**WORK ORDER**
After reading the data below, copy out every line that contains the word "will".

**SUPPLIED DATA**
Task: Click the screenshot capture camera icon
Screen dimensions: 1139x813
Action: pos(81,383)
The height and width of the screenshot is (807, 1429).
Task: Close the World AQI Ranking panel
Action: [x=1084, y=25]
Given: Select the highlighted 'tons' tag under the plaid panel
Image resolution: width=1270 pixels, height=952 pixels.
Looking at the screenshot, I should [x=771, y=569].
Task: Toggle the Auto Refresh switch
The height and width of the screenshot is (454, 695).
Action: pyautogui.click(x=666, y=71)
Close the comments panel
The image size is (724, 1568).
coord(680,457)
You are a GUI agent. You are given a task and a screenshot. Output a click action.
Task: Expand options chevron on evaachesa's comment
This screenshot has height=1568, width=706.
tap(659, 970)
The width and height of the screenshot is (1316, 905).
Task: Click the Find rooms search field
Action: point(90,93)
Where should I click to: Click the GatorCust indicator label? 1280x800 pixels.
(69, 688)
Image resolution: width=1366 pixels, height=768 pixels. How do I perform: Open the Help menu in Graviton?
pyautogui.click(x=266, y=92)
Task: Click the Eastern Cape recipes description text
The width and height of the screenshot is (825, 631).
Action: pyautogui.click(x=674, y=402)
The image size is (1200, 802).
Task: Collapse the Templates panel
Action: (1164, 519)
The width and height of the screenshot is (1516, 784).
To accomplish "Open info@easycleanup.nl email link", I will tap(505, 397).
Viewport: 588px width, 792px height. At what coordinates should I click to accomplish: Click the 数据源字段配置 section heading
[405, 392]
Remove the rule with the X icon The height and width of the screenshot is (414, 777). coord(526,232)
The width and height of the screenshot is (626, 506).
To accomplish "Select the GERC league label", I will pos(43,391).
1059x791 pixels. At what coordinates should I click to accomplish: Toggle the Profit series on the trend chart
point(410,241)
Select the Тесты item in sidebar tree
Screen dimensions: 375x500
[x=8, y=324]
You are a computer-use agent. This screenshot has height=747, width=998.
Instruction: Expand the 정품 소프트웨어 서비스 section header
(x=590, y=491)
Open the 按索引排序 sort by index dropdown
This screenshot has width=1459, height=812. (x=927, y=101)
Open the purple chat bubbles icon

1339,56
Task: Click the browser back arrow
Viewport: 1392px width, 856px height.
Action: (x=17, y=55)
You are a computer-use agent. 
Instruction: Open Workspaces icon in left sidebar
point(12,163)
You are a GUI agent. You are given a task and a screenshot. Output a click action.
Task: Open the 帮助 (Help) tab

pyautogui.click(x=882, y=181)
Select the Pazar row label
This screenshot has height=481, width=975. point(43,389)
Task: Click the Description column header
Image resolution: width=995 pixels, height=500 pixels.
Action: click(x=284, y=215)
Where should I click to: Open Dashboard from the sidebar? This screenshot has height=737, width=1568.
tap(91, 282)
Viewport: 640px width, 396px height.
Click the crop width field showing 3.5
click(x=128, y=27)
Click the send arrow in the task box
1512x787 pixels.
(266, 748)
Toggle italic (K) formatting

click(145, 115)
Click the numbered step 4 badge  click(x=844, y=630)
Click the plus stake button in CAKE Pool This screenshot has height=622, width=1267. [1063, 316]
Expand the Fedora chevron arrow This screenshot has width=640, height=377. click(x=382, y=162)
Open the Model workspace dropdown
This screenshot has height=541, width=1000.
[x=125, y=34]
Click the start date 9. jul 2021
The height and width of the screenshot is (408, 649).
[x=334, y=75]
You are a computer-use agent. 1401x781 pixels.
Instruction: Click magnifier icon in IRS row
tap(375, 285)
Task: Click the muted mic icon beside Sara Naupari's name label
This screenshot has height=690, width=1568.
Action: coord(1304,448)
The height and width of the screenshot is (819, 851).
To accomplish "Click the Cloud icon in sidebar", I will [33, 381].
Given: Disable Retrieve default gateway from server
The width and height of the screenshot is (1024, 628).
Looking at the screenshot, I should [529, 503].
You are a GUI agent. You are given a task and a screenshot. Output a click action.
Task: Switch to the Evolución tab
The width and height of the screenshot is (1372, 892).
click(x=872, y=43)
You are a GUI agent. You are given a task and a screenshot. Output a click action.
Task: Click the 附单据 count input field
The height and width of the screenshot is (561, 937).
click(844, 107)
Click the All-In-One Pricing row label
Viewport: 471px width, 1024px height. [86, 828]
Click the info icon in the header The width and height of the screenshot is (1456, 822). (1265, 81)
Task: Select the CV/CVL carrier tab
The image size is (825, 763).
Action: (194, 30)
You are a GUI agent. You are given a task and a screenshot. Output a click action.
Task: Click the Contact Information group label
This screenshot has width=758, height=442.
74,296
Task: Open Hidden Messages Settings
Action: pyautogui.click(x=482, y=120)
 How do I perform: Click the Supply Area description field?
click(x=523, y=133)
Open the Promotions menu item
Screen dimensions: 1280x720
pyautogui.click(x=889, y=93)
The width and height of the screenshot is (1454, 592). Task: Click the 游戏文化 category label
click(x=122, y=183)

**SOLUTION FOR THIS EXERCISE**
To accomplish "Open info@easycleanup.nl email link", I will tap(505, 397).
To accomplish "Select the GERC league label", I will pos(43,391).
To accomplish "Click the Cloud icon in sidebar", I will [33, 381].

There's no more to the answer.